Perhaps what is at stake for us today is how we reverence Christ the King. Jesus is not our king in an earthly sense, and this comes out earlier in the Gospel according to Matthew, in Chapter 20. James and John have come forward to ask to sit at Jesus’ right and left, much as attendants do to royalty, and Jesus asks them if they can drink the cup he drinks from. After they answer yes, Jesus tells them that they will share his kingdom but the seats at his right and left are not his to give. Well, the rest of the disciples get upset at this dialogue, and Jesus tells them:
“You know that the rulers of the Gentiles lord it over them, and the great ones make their authority over them felt. But it shall not be so among you. Rather, whoever wishes to be great among you shall be your servant; whoever wishes to be first among you shall be your slave. Just so, the Son of Man did not come to be served but to serve and to give his life as a ransom for many.” (Mt 20:25b-8)
So maybe we need to reinterpret our imagery of the kingship of Jesus. Jesus isn’t a King who sits on a throne looking for submission, but a poor person, a hungry person, someone who is homeless or has nothing to eat. Lifting Jesus up as King is serving those in need, lifting up the poor, the hungry, the sick, the homeless, and that will be the measure of whether we have really said “Yes” to Jesus. Saying “Yes” to Jesus isn’t only about what we say on our lips or the hymns we sing, but what we do.
The Church has been a place where Jesus has been raised up in the poor, the hungry, those lost in despair. This is a place where the hungry are fed through the Lord’s Cupboard, and where people go forth to visit the sick. This is a place where clothes and supplies are sent to those in need in many places. This is a place where there are people who reach out to help those in prison, and those in need of justice, such as farmers. The challenge that Jesus gives us today is to drink the cup he has to offer. The challenge is to take Jesus as the model of our lives, to seek not power but powerlessness.

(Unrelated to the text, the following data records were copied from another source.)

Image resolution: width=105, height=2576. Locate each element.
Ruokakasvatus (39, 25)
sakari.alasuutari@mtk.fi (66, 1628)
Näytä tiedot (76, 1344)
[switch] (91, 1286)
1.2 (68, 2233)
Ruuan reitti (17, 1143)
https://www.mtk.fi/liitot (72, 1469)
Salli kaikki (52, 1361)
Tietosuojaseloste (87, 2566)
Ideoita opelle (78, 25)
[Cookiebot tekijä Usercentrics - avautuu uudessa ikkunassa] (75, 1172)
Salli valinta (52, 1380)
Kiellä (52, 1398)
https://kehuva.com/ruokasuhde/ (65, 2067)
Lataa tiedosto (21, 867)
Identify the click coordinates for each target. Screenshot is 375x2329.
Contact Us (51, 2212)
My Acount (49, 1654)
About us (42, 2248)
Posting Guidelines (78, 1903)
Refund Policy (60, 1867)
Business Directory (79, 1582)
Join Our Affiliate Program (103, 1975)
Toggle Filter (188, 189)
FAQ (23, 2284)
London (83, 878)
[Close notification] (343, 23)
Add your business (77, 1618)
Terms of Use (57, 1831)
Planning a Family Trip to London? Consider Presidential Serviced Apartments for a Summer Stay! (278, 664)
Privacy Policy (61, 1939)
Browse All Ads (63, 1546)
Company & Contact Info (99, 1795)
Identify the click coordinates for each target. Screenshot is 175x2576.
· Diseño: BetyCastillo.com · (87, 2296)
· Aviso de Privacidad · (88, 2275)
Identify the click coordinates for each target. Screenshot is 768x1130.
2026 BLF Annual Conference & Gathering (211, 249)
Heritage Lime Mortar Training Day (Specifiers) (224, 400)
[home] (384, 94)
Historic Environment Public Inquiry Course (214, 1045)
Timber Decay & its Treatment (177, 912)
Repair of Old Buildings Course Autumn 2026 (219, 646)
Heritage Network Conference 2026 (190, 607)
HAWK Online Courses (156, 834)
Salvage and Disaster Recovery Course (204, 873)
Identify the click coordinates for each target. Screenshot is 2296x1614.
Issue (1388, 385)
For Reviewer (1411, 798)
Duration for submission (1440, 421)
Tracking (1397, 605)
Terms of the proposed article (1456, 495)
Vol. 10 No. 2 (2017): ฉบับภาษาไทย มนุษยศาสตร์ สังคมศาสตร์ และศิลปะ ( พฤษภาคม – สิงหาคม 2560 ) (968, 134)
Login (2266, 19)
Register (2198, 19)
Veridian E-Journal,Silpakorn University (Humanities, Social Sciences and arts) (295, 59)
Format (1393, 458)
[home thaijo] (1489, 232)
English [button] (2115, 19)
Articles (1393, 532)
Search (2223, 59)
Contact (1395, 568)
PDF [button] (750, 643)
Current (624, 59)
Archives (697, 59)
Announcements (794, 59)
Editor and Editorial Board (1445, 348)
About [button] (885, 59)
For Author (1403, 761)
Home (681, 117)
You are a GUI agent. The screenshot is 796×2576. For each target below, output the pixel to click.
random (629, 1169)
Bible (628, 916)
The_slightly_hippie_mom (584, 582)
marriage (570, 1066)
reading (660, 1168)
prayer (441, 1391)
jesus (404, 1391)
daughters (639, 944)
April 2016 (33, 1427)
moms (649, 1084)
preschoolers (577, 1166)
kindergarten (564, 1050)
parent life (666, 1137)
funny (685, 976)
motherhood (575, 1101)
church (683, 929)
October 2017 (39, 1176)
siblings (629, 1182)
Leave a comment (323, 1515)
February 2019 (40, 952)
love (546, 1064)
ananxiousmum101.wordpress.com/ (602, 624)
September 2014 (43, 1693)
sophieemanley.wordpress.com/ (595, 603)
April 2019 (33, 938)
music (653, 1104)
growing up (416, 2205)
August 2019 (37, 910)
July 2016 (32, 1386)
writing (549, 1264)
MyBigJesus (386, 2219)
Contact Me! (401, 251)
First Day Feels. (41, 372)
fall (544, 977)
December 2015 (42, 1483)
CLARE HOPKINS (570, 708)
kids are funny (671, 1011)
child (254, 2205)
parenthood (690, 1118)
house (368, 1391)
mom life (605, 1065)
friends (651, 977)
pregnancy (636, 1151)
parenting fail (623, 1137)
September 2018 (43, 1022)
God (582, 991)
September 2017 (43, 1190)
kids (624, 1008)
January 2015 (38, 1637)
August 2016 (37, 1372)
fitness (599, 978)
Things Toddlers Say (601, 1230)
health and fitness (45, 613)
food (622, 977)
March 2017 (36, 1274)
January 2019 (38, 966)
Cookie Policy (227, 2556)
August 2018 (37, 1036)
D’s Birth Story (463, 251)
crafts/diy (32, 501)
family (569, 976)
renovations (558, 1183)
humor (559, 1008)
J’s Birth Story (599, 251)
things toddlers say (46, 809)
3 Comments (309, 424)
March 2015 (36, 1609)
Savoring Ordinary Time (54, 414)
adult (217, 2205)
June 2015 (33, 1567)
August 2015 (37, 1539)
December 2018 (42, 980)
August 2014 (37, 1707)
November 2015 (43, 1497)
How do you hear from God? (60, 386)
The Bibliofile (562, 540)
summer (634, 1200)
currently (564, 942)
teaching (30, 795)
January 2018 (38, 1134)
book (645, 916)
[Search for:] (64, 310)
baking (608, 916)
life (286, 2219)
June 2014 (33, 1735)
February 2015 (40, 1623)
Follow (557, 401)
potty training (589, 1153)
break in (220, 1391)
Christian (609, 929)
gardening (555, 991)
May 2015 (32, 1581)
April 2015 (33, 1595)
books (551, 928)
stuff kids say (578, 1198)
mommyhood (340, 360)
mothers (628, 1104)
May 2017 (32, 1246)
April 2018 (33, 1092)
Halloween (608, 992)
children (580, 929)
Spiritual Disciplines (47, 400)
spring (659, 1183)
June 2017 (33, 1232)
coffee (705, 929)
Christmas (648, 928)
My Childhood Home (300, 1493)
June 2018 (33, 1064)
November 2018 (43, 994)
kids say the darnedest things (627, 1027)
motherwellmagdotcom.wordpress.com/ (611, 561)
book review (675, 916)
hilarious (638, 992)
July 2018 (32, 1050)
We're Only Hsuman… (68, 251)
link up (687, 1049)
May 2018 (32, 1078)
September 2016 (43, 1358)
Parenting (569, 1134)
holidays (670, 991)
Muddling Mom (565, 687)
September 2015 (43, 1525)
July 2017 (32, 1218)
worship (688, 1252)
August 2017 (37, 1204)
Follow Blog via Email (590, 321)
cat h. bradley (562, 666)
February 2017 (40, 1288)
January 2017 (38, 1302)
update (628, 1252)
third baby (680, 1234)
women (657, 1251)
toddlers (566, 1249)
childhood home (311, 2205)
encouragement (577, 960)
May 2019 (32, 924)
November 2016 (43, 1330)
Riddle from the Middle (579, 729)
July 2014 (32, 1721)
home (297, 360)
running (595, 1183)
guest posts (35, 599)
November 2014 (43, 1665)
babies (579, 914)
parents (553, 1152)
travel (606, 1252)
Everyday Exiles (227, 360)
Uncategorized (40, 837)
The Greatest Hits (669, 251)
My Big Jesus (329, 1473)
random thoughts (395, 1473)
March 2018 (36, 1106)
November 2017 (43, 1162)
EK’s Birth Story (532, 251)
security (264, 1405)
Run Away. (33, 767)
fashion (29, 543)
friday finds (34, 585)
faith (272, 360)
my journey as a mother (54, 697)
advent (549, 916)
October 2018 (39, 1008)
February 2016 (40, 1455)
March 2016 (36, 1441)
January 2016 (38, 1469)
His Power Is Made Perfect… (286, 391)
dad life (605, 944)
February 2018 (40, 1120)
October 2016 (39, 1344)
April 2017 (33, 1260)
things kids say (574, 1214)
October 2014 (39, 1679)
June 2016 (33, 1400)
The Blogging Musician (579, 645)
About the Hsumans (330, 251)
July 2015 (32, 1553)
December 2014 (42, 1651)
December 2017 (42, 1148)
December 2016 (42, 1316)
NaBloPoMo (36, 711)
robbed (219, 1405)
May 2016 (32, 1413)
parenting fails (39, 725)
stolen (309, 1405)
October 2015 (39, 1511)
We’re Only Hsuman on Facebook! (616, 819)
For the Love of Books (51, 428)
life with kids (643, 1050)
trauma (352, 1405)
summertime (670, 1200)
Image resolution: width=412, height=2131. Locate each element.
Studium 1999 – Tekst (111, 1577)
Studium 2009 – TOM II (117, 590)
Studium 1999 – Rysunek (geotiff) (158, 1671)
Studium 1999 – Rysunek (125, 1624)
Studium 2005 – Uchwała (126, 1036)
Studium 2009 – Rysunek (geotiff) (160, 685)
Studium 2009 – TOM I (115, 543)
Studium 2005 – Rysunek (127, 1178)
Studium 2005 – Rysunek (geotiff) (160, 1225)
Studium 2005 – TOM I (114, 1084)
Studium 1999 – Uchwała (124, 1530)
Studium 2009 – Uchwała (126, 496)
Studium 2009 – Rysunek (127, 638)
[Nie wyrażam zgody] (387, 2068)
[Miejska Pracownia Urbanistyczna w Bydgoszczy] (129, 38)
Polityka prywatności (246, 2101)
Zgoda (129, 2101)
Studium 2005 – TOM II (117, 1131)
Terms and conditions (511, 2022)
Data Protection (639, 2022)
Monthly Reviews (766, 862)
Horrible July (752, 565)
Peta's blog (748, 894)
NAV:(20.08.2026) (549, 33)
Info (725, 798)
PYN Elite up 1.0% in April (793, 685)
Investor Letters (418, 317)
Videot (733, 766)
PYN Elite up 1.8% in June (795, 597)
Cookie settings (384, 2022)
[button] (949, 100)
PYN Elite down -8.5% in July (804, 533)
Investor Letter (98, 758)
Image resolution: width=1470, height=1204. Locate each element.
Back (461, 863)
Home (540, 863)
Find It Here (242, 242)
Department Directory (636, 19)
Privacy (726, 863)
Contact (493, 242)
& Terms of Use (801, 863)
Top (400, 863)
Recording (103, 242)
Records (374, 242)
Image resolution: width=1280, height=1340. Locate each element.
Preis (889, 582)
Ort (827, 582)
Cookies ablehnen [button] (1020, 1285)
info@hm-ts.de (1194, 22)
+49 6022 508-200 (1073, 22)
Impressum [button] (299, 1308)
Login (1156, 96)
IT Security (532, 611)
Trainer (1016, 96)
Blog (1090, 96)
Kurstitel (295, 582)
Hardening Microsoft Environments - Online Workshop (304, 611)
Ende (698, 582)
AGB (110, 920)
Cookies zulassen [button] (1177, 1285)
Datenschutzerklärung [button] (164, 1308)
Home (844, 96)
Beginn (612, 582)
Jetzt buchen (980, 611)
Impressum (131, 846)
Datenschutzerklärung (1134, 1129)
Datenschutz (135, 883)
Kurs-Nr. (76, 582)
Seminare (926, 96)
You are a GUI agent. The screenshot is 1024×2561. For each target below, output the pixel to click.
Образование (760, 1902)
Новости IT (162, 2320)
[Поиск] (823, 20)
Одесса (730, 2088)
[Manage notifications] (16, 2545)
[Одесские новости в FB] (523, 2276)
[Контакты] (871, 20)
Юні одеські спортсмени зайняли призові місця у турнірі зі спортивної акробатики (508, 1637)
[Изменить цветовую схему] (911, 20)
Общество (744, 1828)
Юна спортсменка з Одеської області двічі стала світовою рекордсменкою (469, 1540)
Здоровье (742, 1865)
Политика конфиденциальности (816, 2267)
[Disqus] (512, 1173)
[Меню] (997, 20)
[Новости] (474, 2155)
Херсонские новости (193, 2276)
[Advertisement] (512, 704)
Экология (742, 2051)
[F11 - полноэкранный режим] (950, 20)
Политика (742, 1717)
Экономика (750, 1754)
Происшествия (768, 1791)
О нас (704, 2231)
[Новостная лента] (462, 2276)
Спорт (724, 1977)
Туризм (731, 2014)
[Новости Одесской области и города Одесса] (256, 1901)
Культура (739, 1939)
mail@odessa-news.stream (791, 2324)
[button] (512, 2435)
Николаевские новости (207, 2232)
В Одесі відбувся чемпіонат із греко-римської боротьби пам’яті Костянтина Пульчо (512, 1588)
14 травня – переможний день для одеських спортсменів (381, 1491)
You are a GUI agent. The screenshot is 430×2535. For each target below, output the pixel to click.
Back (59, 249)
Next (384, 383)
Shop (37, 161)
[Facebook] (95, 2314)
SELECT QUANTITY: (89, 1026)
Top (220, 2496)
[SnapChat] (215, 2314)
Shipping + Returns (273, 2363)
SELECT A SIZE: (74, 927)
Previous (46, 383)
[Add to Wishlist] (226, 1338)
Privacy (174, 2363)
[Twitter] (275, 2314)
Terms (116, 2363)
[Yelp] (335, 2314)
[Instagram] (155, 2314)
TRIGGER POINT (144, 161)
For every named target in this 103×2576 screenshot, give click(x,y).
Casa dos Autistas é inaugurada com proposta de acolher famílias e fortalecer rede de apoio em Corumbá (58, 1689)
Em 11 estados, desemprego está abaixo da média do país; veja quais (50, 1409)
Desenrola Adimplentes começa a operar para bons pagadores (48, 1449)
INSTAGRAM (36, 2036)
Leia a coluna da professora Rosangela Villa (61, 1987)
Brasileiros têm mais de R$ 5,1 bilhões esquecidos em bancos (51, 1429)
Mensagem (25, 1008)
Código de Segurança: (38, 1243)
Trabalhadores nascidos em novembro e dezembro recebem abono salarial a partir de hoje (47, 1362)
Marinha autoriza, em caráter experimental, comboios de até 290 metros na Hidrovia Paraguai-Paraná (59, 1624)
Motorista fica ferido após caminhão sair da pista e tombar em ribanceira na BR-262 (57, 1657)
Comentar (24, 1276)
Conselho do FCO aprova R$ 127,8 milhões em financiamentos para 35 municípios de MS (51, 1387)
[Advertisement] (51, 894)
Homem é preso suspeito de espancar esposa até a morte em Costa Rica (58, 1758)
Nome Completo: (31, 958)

There are many stories of those who sought to hold power, one just played out in Zimbabwe this week as Robert Mugabe was forced out of power. He tried to cling to it, even when it was truly gone after the army took over. The story as been played out many times over history, of one ruler after another trying desperately to hold onto power even after it was gone, after respect was gone. Whatever positives they may have accomplished go unremembered in the collapse. This has also been true in business, sports, any place where holding on to power is the goal. We see the will to power all around us, it’s in the news almost every day. It is always futile: we only have power over ourselves, and we should even consider giving that up, as Jesus did.
Today we have perhaps our most challenging task in honoring Christ our King. We not only give him our praise and our prayers, but we also eat and drink his body and blood. We are called to honor Christ our King by making him a home within our bodies, and by becoming what we eat. We are called honor Christ our King by making him part of us, to carry him with us every day, everywhere.